Collection entries

------------

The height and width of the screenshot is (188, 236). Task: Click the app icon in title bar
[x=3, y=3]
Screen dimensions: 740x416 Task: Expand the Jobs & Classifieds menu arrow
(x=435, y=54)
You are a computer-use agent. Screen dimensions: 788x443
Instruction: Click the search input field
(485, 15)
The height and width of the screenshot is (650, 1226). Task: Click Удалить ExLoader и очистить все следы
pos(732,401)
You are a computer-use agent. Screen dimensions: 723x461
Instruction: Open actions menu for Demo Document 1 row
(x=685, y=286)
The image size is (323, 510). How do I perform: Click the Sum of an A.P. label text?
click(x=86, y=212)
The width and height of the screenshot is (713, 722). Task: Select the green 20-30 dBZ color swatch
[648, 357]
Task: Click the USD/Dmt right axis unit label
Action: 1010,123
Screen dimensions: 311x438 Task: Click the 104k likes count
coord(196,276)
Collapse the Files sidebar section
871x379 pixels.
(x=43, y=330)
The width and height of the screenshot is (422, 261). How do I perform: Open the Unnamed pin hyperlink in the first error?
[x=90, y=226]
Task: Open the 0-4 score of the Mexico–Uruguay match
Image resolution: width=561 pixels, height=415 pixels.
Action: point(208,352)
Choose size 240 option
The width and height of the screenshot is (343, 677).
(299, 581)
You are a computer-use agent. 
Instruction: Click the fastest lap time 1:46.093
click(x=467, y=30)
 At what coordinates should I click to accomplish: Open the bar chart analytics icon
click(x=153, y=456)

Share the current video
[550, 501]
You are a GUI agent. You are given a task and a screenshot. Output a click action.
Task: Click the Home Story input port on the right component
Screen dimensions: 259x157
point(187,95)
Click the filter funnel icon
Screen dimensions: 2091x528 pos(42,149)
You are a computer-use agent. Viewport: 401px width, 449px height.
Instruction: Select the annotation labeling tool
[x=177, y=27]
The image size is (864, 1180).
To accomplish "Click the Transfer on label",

------------

__The problem__
Rewrite the lines from the one containing "You are a computer-use agent. Viewport: 401px" through the end of the listing, changing "annotation" to "markup" and keeping every other character the same.

__Expected output__
You are a computer-use agent. Viewport: 401px width, 449px height.
Instruction: Select the markup labeling tool
[x=177, y=27]
The image size is (864, 1180).
To accomplish "Click the Transfer on label",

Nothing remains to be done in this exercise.